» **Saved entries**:
-*-*-
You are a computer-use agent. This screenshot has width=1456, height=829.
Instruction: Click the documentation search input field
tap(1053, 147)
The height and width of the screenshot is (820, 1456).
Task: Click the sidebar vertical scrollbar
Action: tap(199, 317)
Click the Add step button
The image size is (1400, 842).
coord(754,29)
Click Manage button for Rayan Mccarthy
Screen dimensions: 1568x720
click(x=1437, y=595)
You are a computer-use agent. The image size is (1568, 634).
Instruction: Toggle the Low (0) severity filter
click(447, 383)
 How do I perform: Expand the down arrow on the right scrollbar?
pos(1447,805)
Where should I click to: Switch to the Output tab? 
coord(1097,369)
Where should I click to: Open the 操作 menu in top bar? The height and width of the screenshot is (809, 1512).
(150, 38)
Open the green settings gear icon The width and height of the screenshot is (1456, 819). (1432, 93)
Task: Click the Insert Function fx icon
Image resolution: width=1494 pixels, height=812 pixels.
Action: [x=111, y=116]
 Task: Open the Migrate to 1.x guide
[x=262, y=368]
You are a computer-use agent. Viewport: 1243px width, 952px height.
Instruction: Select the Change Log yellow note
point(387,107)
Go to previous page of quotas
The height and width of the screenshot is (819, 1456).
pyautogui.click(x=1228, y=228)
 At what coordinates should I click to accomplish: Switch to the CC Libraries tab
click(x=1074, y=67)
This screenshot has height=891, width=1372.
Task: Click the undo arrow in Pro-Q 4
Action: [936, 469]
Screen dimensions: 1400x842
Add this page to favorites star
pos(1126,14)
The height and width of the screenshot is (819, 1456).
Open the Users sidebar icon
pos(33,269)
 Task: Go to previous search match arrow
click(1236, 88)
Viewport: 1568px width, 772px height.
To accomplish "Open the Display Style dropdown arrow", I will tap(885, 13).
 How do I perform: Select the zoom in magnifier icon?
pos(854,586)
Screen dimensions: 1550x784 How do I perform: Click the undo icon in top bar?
-*-*-
» **Goal of the exercise**:
The response must consist of all the data, reproduced without alteration.

» **Output of the task**:
You are a computer-use agent. This screenshot has width=1456, height=829.
Instruction: Click the documentation search input field
tap(1053, 147)
The height and width of the screenshot is (820, 1456).
Task: Click the sidebar vertical scrollbar
Action: tap(199, 317)
Click the Add step button
The image size is (1400, 842).
coord(754,29)
Click Manage button for Rayan Mccarthy
Screen dimensions: 1568x720
click(x=1437, y=595)
You are a computer-use agent. The image size is (1568, 634).
Instruction: Toggle the Low (0) severity filter
click(447, 383)
 How do I perform: Expand the down arrow on the right scrollbar?
pos(1447,805)
Where should I click to: Switch to the Output tab? 
coord(1097,369)
Where should I click to: Open the 操作 menu in top bar? The height and width of the screenshot is (809, 1512).
(150, 38)
Open the green settings gear icon The width and height of the screenshot is (1456, 819). (1432, 93)
Task: Click the Insert Function fx icon
Image resolution: width=1494 pixels, height=812 pixels.
Action: [x=111, y=116]
 Task: Open the Migrate to 1.x guide
[x=262, y=368]
You are a computer-use agent. Viewport: 1243px width, 952px height.
Instruction: Select the Change Log yellow note
point(387,107)
Go to previous page of quotas
The height and width of the screenshot is (819, 1456).
pyautogui.click(x=1228, y=228)
 At what coordinates should I click to accomplish: Switch to the CC Libraries tab
click(x=1074, y=67)
This screenshot has height=891, width=1372.
Task: Click the undo arrow in Pro-Q 4
Action: [936, 469]
Screen dimensions: 1400x842
Add this page to favorites star
pos(1126,14)
The height and width of the screenshot is (819, 1456).
Open the Users sidebar icon
pos(33,269)
 Task: Go to previous search match arrow
click(1236, 88)
Viewport: 1568px width, 772px height.
To accomplish "Open the Display Style dropdown arrow", I will tap(885, 13).
 How do I perform: Select the zoom in magnifier icon?
pos(854,586)
Screen dimensions: 1550x784 How do I perform: Click the undo icon in top bar?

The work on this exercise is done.